== Exercise aim ==
Output the data below exactly, down to the last character.

** Task inputs follows **

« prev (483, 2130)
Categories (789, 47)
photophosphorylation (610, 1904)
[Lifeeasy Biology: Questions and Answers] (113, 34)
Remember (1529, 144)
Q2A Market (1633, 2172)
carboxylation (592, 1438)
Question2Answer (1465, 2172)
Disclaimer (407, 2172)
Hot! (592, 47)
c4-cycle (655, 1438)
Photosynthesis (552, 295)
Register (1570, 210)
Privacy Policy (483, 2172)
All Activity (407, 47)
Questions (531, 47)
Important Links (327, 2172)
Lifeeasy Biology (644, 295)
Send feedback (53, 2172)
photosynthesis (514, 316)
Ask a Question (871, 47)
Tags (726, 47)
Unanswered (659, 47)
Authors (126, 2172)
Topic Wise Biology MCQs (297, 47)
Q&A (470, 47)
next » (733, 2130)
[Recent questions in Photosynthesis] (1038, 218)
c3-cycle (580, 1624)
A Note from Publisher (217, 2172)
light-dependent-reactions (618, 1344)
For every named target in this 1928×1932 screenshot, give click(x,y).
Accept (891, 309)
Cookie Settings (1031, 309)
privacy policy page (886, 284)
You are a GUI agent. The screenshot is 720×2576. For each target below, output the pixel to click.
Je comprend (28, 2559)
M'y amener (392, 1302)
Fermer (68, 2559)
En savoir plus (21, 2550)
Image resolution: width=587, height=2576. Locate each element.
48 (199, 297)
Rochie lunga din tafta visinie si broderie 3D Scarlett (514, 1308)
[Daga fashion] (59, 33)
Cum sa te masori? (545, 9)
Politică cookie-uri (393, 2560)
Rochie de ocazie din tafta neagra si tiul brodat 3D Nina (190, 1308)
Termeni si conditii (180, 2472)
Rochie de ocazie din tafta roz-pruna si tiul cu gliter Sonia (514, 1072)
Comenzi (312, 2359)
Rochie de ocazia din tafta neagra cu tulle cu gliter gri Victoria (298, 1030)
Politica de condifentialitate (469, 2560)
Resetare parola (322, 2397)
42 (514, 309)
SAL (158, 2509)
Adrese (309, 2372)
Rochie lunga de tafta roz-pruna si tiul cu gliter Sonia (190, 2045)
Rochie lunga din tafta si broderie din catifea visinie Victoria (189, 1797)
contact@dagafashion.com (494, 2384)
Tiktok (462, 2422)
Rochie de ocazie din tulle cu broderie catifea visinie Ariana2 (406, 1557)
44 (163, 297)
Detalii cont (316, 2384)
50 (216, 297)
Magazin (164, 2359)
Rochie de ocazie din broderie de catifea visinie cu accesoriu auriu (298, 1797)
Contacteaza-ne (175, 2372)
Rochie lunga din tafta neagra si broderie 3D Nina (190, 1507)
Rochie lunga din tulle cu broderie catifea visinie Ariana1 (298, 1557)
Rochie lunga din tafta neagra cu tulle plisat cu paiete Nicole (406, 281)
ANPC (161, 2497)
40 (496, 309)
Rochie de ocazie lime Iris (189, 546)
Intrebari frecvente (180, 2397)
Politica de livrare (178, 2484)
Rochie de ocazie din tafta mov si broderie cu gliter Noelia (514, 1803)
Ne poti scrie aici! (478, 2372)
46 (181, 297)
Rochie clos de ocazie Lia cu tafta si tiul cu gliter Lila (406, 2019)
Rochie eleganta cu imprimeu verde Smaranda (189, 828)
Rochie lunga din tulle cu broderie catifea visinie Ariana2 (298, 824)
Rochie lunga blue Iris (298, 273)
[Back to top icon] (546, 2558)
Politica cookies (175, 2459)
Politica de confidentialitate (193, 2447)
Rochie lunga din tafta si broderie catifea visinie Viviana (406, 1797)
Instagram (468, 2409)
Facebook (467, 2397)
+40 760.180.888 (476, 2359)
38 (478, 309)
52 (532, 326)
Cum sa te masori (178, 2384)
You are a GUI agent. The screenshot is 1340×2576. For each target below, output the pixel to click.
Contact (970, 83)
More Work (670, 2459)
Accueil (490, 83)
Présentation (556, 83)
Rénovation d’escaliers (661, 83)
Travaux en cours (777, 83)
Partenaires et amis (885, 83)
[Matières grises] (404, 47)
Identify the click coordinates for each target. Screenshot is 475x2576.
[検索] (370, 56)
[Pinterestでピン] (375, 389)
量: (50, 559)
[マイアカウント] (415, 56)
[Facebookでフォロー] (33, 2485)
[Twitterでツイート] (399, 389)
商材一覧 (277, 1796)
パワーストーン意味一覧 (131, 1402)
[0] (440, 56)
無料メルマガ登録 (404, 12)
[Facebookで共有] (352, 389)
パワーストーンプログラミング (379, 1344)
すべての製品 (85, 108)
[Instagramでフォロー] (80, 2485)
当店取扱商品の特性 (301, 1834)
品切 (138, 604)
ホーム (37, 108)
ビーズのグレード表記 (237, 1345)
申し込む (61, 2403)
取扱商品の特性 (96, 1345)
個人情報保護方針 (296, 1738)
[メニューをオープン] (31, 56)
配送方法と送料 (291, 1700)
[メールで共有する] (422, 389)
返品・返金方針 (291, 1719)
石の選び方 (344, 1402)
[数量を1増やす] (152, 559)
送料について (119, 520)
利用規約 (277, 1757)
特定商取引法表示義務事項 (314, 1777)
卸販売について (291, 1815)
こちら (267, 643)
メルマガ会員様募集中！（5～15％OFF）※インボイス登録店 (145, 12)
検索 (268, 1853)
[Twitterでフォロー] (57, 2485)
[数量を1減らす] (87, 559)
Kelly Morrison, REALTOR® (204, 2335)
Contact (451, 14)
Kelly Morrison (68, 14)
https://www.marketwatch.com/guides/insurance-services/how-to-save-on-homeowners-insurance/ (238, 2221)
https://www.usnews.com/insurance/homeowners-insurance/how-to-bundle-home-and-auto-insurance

** End of Task inputs **

== Solved exercise ==
« prev (483, 2130)
Categories (789, 47)
photophosphorylation (610, 1904)
[Lifeeasy Biology: Questions and Answers] (113, 34)
Remember (1529, 144)
Q2A Market (1633, 2172)
carboxylation (592, 1438)
Question2Answer (1465, 2172)
Disclaimer (407, 2172)
Hot! (592, 47)
c4-cycle (655, 1438)
Photosynthesis (552, 295)
Register (1570, 210)
Privacy Policy (483, 2172)
All Activity (407, 47)
Questions (531, 47)
Important Links (327, 2172)
Lifeeasy Biology (644, 295)
Send feedback (53, 2172)
photosynthesis (514, 316)
Ask a Question (871, 47)
Tags (726, 47)
Unanswered (659, 47)
Authors (126, 2172)
Topic Wise Biology MCQs (297, 47)
Q&A (470, 47)
next » (733, 2130)
[Recent questions in Photosynthesis] (1038, 218)
c3-cycle (580, 1624)
A Note from Publisher (217, 2172)
light-dependent-reactions (618, 1344)
For every named target in this 1928×1932 screenshot, give click(x,y).
Accept (891, 309)
Cookie Settings (1031, 309)
privacy policy page (886, 284)
You are a GUI agent. The screenshot is 720×2576. For each target below, output the pixel to click.
Je comprend (28, 2559)
M'y amener (392, 1302)
Fermer (68, 2559)
En savoir plus (21, 2550)
Image resolution: width=587, height=2576. Locate each element.
48 (199, 297)
Rochie lunga din tafta visinie si broderie 3D Scarlett (514, 1308)
[Daga fashion] (59, 33)
Cum sa te masori? (545, 9)
Politică cookie-uri (393, 2560)
Rochie de ocazie din tafta neagra si tiul brodat 3D Nina (190, 1308)
Termeni si conditii (180, 2472)
Rochie de ocazie din tafta roz-pruna si tiul cu gliter Sonia (514, 1072)
Comenzi (312, 2359)
Rochie de ocazia din tafta neagra cu tulle cu gliter gri Victoria (298, 1030)
Politica de condifentialitate (469, 2560)
Resetare parola (322, 2397)
42 (514, 309)
SAL (158, 2509)
Adrese (309, 2372)
Rochie lunga de tafta roz-pruna si tiul cu gliter Sonia (190, 2045)
Rochie lunga din tafta si broderie din catifea visinie Victoria (189, 1797)
contact@dagafashion.com (494, 2384)
Tiktok (462, 2422)
Rochie de ocazie din tulle cu broderie catifea visinie Ariana2 (406, 1557)
44 (163, 297)
Detalii cont (316, 2384)
50 (216, 297)
Magazin (164, 2359)
Rochie de ocazie din broderie de catifea visinie cu accesoriu auriu (298, 1797)
Contacteaza-ne (175, 2372)
Rochie lunga din tafta neagra si broderie 3D Nina (190, 1507)
Rochie lunga din tulle cu broderie catifea visinie Ariana1 (298, 1557)
Rochie lunga din tafta neagra cu tulle plisat cu paiete Nicole (406, 281)
ANPC (161, 2497)
40 (496, 309)
Rochie de ocazie lime Iris (189, 546)
Intrebari frecvente (180, 2397)
Politica de livrare (178, 2484)
Rochie de ocazie din tafta mov si broderie cu gliter Noelia (514, 1803)
Ne poti scrie aici! (478, 2372)
46 (181, 297)
Rochie clos de ocazie Lia cu tafta si tiul cu gliter Lila (406, 2019)
Rochie eleganta cu imprimeu verde Smaranda (189, 828)
Rochie lunga din tulle cu broderie catifea visinie Ariana2 (298, 824)
Rochie lunga blue Iris (298, 273)
[Back to top icon] (546, 2558)
Politica cookies (175, 2459)
Politica de confidentialitate (193, 2447)
Rochie lunga din tafta si broderie catifea visinie Viviana (406, 1797)
Instagram (468, 2409)
Facebook (467, 2397)
+40 760.180.888 (476, 2359)
38 (478, 309)
52 (532, 326)
Cum sa te masori (178, 2384)
You are a GUI agent. The screenshot is 1340×2576. For each target below, output the pixel to click.
Contact (970, 83)
More Work (670, 2459)
Accueil (490, 83)
Présentation (556, 83)
Rénovation d’escaliers (661, 83)
Travaux en cours (777, 83)
Partenaires et amis (885, 83)
[Matières grises] (404, 47)
Identify the click coordinates for each target. Screenshot is 475x2576.
[検索] (370, 56)
[Pinterestでピン] (375, 389)
量: (50, 559)
[マイアカウント] (415, 56)
[Facebookでフォロー] (33, 2485)
[Twitterでツイート] (399, 389)
商材一覧 (277, 1796)
パワーストーン意味一覧 (131, 1402)
[0] (440, 56)
無料メルマガ登録 (404, 12)
[Facebookで共有] (352, 389)
パワーストーンプログラミング (379, 1344)
すべての製品 (85, 108)
[Instagramでフォロー] (80, 2485)
当店取扱商品の特性 (301, 1834)
品切 (138, 604)
ホーム (37, 108)
ビーズのグレード表記 (237, 1345)
申し込む (61, 2403)
取扱商品の特性 (96, 1345)
個人情報保護方針 (296, 1738)
[メニューをオープン] (31, 56)
配送方法と送料 (291, 1700)
[メールで共有する] (422, 389)
返品・返金方針 (291, 1719)
石の選び方 (344, 1402)
[数量を1増やす] (152, 559)
送料について (119, 520)
利用規約 (277, 1757)
特定商取引法表示義務事項 (314, 1777)
卸販売について (291, 1815)
こちら (267, 643)
メルマガ会員様募集中！（5～15％OFF）※インボイス登録店 (145, 12)
検索 (268, 1853)
[Twitterでフォロー] (57, 2485)
[数量を1減らす] (87, 559)
Kelly Morrison, REALTOR® (204, 2335)
Contact (451, 14)
Kelly Morrison (68, 14)
https://www.marketwatch.com/guides/insurance-services/how-to-save-on-homeowners-insurance/ (238, 2221)
https://www.usnews.com/insurance/homeowners-insurance/how-to-bundle-home-and-auto-insurance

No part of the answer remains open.